Though by no means refined as far as sushi goes, Sakura is convenient, friendly, filling and above all, cheap. Its petite storefront down Witherspoon is always filled with regulars, including both students and Princeton residents. The menu covers every American sushi favorite you can think of: California, Alaska, Dragon, Rainbow, Spicy Tuna and many more. The kitchen menu also offers hot foods, among which the shrimp katsu is a definite standout. Rolls start at $5.75.
Princeton Pi has gone through several rebrandings over the years. Once it was Twist, a froyo place. Then it was renamed Sketch, also a froyo place, ostensibly to get people to draw sketches on the restaurant’s stationery and hang it up in the store. Well, another plot-“twist” later, it became Princeton Pi, a pizza parlor that doubles as, you guessed it, a froyo place. Princeton Pi is inexpensive, serves a variety of different sandwiches, and pretty good froyo, too. Worth your time if you’re in a rush, or the line for ice cream at The Bent Spoon or Halo Pub is too long. A personal pizza goes for $9.00.
Princeton Soup & Sandwich Company
If you get tired of the wildly inconsistent quality of dining hall soup (you will) and are looking for a simple meal in town, Princeton Soup & Sandwich is the place to be. The formula is simple and foolproof: there’s the regular menu and about three daily soup specials, which you can get in four different sizes along with various bread rolls. If none of the specials catches your eye, the Lobster Bisque is always delightful. The sandwich menu, which has several vegetarian options including Hummus & Avocado, also caters to a diverse customer base. Speaking of which, they also do catering! Soups start at $5.00.
Don’t be fooled: Nassau Sushi is actually the go-to for Korean food. Though the sushi menu is extensive, the entire staff is Korean and it’s really the Korean food menu that stands out. The pork bulgogi ($16.99), though pricier, is an absolute must for meatlovers. Thanks to its spacious accommodations, private room and BYOB policy, Nassau Sushi has become a popular choice for bigger parties. Rice dishes start at $12.99, sushi rolls at $5.00.

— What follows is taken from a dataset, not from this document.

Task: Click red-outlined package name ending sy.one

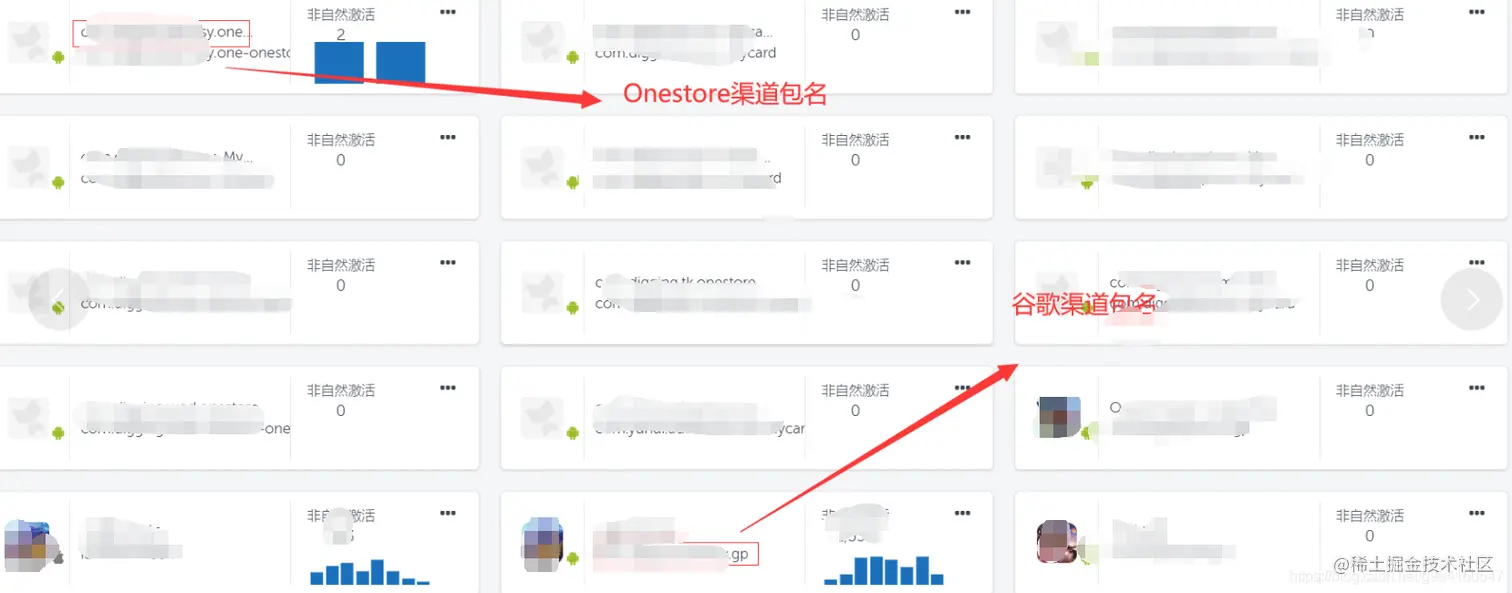Action: [x=161, y=33]
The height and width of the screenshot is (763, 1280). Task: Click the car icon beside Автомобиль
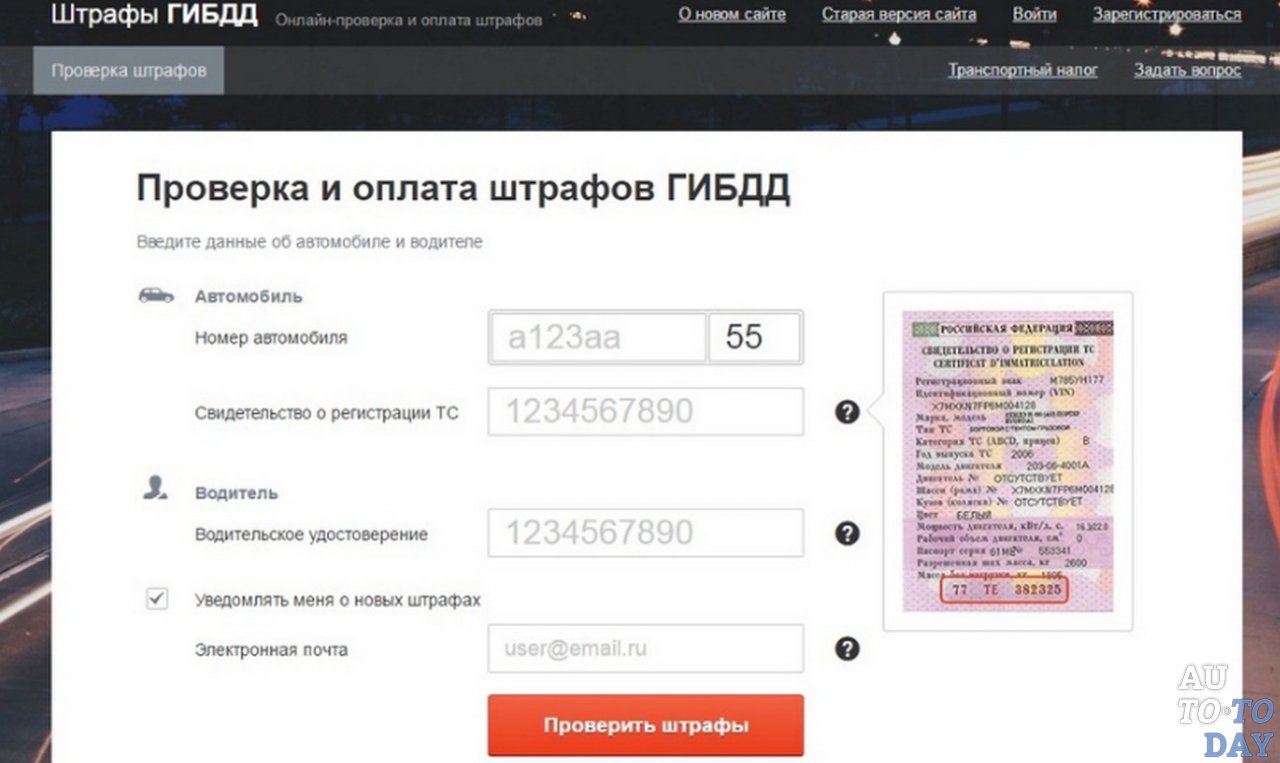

Ever wonder where that char-grilled scent near Labyrinth Bookstore is coming from? The answer is 30 Burgers. We hope this doesn’t come as a big surprise, but this gourmet burger joint offers 30 different burgers, featuring a geographical variety of sandwiches that include the “Athens Veggie Burger,” the “Maui Burger,” “Pete’s Crab Burger” and “Chicago Style Hot Dogs.” Or you just get a regular cheeseburger and fries. It definitely can hit the spot if, like, you have an exam the next day and the need the comfort of what may well be the national food of America. Burgers start at $6.25, hot dogs at $3.00.
Update: This article has been updated to omit an entry for Cheeburger Cheeburger as the restaurant has closed.